Słyszę wrzask fanek. Czuję, jak dreszcze przechodzą po moim ciele, a serce bije jak oszalałe. Czy na pewno jestem gotowy? Wszystko wydaje się takie samo, takie zwykłe, puste. Czy to nie szaleństwo, że mało kto zwraca uwagę na słowa? Ja próbuję przekazać uczucia, wzruszyć, rozbawić, zezłościć... ale ludzie i tak sobie z tego nic nie robią. Nie potrafią czytać między wierszami, ignorują ważne przekazy. Wsłuchuję się w bicie mojego serca, patrzę na to, co najbardziej mnie motywuje. Ale nic nie przychodzi mi do głowy... Dobry Boże, czemu? Czyżbym zapomniał, co robić? Po kolei krzeszę pojedyncze słowa. To nie to, pomyliłem się! Widzę zawiedzione twarze moich fanów. To co robię jest takie... płytkie? Bez sensu? Nie docieram do głębszych partii ciała, nie daję do myślenia, udaję. Nie potrafię robić tego z serca, wylać potoku słów, zaczarować słuchających. Wszystko jest takie jak zwykle. Pojawiają się kolejne myślowe drzwi, ale zaraz, przecież nie tędy droga! Nie mogę iść na skróty, poddać się, czekają na mnie ludzie! Dumnie unoszę głowę. Dałem radę tyle razy, czemu teraz ma mi się nie udać?! Robię to coraz szybciej, delikatne stukanie staje się coraz mocniejsze. Nieregularny rytm słychać już wszędzie.

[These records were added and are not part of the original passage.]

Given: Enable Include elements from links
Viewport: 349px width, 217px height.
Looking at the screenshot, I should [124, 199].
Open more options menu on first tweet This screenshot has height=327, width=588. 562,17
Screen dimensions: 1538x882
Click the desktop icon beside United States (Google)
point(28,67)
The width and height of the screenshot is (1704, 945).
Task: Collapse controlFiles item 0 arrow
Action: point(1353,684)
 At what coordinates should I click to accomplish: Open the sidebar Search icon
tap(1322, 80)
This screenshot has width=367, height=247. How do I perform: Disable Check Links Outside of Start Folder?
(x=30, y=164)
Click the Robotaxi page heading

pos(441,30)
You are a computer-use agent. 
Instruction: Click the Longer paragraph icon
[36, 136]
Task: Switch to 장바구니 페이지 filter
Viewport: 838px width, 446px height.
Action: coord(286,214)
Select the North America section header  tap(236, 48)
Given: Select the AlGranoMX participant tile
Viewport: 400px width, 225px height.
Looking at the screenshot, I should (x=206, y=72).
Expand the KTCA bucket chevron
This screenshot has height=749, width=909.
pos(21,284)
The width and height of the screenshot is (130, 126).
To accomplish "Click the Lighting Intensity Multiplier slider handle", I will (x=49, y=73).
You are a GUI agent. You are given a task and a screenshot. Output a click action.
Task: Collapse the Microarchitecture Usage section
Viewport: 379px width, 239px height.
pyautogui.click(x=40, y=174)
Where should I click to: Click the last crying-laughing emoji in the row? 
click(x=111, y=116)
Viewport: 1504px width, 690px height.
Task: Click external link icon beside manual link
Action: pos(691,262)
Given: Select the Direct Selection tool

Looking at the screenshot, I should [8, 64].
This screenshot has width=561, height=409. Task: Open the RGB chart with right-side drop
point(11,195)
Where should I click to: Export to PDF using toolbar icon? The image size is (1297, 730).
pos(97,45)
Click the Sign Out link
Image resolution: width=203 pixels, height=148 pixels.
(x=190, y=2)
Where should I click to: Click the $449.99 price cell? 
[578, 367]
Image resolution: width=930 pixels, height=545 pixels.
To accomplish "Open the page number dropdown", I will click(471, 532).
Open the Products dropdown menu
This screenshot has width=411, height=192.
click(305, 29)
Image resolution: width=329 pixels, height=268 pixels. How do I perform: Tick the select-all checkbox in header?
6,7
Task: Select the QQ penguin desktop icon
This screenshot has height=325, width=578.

Gwałtownie zatrzymuję wylatujący ze mnie potok słów. To nie jest to, co kiedyś. Postanawiam wrócić do korzeni, przypomnieć sobie, jak to się wcześniej robiło. W myślach pojawia mi się kolejna droga. Staję przed sobą i wiem, że to ta właściwa, ta, którą powinienem był wybrać już na samym początku. Czuję, że powoli wracają uczucia, które mi dawniej towarzyszyły. Robię to dalej, a fani podpowiadają, jak kontynuować. Ale ja tego nie zrobię. Mam swoje zasady, kieruję się nimi. Kończę. Rozlega się najgłośniejszy okrzyk niezadowolenia, jaki słyszałem...

Ech... jak ciężko jest napisać coś na Wattpadzie...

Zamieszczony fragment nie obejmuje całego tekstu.